India's Ministry of Electronics and Information Technology (MeitY) has issued a blocking order directing Indian internet service providers to cut access to Polymarket, and local media reports cite an anonymous MeitY source saying a parallel order for Kalshi could be issued as soon as this Friday. Polymarket is currently inaccessible to Indian users; Kalshi remains reachable as of publication. The action is the first major sovereign blocking of CFTC-regulated event-contract platforms outside the United States and represents a substantively different regulatory model from the state-level felony statute Minnesota signed earlier this week.

India's legal hook is the Promotion and Regulation of Online Gaming Act 2025, which carves the online-gaming space into three categories: e-sports, social gaming, and "online money gaming." The last category is prohibited entirely, and MeitY has classified prediction-market activity as falling squarely inside it. The blocking order appears to flow from an April 25, 2026 MeitY advisory to VPN providers and consumer-internet platforms warning against facilitating access to prohibited gaming services. The Act's text gives MeitY broad executive authority to direct ISP-level blocks without requiring case-by-case judicial review, which is why the Polymarket block could be imposed quickly and why the Kalshi order can follow on a comparable timeline.

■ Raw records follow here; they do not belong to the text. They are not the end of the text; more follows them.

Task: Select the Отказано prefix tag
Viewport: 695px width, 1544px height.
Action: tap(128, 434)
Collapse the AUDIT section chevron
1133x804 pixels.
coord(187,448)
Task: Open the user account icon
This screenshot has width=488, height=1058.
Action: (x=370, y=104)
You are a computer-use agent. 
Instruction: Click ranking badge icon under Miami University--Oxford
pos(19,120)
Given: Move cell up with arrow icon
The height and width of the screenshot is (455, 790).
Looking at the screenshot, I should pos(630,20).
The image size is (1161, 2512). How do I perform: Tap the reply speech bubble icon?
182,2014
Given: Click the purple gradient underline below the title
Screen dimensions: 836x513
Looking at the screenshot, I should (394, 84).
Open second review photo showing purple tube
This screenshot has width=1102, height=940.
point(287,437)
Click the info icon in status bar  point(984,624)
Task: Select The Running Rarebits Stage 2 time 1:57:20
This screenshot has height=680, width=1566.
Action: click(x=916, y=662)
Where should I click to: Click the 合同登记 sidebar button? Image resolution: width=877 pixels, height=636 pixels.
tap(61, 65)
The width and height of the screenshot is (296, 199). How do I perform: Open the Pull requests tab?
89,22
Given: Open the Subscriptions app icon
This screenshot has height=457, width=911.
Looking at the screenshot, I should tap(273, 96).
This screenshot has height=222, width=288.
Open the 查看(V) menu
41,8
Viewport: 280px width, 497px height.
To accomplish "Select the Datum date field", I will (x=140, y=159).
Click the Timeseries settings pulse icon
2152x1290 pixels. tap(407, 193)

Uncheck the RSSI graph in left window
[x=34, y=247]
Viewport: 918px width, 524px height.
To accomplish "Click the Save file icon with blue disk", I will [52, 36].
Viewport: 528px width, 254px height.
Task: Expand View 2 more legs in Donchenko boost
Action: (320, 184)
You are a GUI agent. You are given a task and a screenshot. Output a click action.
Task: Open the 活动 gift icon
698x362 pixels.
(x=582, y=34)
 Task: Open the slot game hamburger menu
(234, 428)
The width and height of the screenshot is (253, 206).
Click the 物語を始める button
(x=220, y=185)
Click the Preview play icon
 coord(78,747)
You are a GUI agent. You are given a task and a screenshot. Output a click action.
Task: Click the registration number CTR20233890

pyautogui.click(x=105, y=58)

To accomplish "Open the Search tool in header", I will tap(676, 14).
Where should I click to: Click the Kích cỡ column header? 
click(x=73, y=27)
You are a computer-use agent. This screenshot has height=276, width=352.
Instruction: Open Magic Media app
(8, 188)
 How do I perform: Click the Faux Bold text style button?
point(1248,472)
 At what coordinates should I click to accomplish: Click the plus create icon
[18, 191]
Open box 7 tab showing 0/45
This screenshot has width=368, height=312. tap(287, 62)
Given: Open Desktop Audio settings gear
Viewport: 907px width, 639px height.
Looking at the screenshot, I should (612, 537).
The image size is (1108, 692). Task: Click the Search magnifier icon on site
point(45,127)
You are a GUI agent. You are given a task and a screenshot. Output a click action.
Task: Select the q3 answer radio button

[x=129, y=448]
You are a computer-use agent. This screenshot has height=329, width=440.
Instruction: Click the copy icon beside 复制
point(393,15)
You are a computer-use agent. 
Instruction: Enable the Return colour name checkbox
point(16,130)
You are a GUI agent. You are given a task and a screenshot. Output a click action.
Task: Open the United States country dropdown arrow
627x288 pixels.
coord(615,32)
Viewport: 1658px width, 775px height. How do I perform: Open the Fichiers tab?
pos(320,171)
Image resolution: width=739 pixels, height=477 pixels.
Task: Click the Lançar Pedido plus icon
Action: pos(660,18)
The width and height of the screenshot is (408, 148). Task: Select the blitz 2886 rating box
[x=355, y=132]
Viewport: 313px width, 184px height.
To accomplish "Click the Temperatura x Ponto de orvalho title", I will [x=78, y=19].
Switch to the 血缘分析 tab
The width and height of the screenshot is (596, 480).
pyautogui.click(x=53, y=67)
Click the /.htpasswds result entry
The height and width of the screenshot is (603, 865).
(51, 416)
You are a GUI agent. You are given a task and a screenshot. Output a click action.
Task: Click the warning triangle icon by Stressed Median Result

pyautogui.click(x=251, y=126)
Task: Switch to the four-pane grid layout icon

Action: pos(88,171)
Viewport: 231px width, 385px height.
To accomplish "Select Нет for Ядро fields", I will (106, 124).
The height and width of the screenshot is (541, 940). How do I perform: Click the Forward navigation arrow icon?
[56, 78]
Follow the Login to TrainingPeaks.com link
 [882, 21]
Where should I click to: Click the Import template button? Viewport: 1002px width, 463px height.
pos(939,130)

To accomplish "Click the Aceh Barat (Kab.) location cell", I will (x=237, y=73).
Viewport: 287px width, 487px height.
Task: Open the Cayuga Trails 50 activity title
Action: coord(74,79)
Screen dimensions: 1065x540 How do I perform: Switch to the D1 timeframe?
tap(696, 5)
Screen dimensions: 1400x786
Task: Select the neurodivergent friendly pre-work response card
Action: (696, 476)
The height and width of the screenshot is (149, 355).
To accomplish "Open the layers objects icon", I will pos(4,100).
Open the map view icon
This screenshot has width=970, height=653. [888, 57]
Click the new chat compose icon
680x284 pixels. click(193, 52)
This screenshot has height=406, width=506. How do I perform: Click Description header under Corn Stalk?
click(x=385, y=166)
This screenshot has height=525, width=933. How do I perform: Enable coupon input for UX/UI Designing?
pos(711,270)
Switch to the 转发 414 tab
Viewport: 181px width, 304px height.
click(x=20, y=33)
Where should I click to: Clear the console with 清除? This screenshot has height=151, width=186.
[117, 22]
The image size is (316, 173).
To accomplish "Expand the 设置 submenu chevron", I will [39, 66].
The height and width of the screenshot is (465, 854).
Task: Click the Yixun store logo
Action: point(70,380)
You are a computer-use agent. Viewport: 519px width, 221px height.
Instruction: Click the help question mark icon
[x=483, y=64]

The Indian regulatory posture is not isolated. India already applies a 30% capital-gains rate on crypto-asset disposals and a 1% TDS (tax deducted at source) on every crypto transaction, an effective shadow-ban that has hollowed out domestic crypto trading volume since 2022. The same regulatory instinct (strict capital controls plus restrictive interpretation of digital-asset and gaming statutes) drives the prediction-market block. From Polymarket's perspective the loss is meaningful: India was one of the platform's fastest-growing international markets through 2025, and the QCEX-licensed US relaunch was supposed to compensate for any future international constraint, not for a constraint imposed at exactly the same time as the US ramp-up.

Neither Polymarket nor Kalshi has issued a public statement on the India action. Both companies have legal counsel reviewing whether the blocking order can be challenged in Indian court on administrative-law or constitutional grounds, but the Promotion and Regulation of Online Gaming Act 2025 is a recent, broadly written statute that the Indian government has shown willingness to enforce aggressively. The more realistic short-term path is engagement with MeitY on a possible exemption framework for CFTC-licensed exchanges, modeled on India's existing carve-outs for licensed brokerage of foreign securities. That path requires the platforms to argue that event contracts are commodity derivatives (a financial instrument) rather than gambling, which is the same argument they are making against US state attorneys general but with the burden of proof reversed under Indian administrative law.